Vasculoproliferative factors in Bartonella infections
The research group 'Bartonella' is investigating host cell-interactions mainly of Bartonella henselae. A novel 'two-step' model of pathogenicity has been described suggesting that host cell-derived vasculoproliferative factors play a crucial role in the pathogenesis of bacillary angiomatosis ("paracrine-loop model"). The resulting proliferation of endothelial cells could be interpreted as bacterial pathogens triggering the promotion of their own habitat: the host cell. Similar disease mechanisms are well known in the plant pathogen Agrobacterium tumefaciens which causes crown gall disease.

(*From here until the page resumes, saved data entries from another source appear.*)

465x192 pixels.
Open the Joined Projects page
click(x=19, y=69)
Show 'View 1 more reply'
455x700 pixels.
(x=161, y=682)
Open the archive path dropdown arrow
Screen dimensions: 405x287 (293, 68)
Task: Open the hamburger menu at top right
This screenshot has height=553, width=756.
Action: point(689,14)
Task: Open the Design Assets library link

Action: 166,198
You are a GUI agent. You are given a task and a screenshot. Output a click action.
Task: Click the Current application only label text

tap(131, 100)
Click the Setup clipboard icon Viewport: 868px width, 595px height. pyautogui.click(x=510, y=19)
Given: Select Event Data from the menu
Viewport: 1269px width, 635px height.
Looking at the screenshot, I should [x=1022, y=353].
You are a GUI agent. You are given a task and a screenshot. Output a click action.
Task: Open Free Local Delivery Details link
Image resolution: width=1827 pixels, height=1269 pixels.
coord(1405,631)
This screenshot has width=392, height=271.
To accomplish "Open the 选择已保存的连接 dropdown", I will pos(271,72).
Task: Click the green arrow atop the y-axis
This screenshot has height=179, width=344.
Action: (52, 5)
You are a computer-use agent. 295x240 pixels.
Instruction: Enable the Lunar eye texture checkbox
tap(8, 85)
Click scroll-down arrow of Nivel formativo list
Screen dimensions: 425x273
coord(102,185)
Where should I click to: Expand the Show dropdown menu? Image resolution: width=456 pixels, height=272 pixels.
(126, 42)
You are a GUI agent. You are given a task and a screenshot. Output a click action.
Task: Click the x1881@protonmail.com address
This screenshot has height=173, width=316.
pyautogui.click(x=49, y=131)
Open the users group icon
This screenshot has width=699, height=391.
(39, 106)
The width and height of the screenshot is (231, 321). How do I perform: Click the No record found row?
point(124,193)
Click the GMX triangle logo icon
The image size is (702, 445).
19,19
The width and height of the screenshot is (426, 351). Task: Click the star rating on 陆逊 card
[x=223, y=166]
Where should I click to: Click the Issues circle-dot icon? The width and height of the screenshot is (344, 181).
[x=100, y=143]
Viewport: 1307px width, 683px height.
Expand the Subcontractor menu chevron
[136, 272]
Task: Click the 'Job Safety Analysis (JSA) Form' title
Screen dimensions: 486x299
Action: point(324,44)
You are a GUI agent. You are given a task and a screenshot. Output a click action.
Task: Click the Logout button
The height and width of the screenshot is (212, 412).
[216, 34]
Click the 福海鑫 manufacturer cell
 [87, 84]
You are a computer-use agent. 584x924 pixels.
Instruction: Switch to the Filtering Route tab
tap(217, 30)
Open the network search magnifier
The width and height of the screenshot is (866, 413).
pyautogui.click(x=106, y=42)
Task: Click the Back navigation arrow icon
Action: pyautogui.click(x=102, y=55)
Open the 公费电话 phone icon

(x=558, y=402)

This fascinating angiogenic potential is of particular interest in terms of analysing bacteria-triggered tumour formation. Solid-tumour growth in animals and plants depends on the formation of a sophisticated vascular network consisting of blood vessels or water-conducting elements, respectively. The elucidation of tumourous diseases caused by bacteria might provide new insights into microbial pathogenicity, tumour growth and pathological angiogenesis. Moreover, the idea of the induction of a complete neoangiogenic process by a bacterium or its recombinant products is a fascinating concept in terms of the development of novel treatment strategies of ischemic disorders such as artherosclerosis.
We identified a nonfimbrial adhesin of B. henselae designated as Bartonella adhesin A (BadA). BadA is a 340-kD outer membrane protein, has a trimeric structure and contains domains homologous to the Yersinia enterocolitica adhesin A (YadA) and to the Xanthomonas adhesin-like protein A (XadA) of the plant pathogen Xanthomonas oryzae pv. oryzae.
Together these TAAs belong to the recently described family of trimeric autotransporter adhesins (TAA), which are important virulence factors of Gram-negative bacteria. BadA mediates the binding of B. henselae to extracellular matrix proteins and to endothelial cells, possibly via beta1-integrins, but prevents phagocytosis. Expression of BadA iscrucial for activation of hypoxia-inducible factor (HIF)-1 in host cells by B. henselae and secretion of proangiogenic cytokines (e.g., vascular endothelial growth factor,VEGF). BadA is immunodominant in B. henselae-infected patients and rodents, indicating that it is expressed during Bartonella infections. Our results suggest that BadA, the largest characterized bacterial protein thus far, is a major pathogenicity factor of B. henselae with a potential role in the induction of vasculoproliferative disorders. Currently, there are several projects ongoing aimed at the exact identification of BadA domain-function relationships.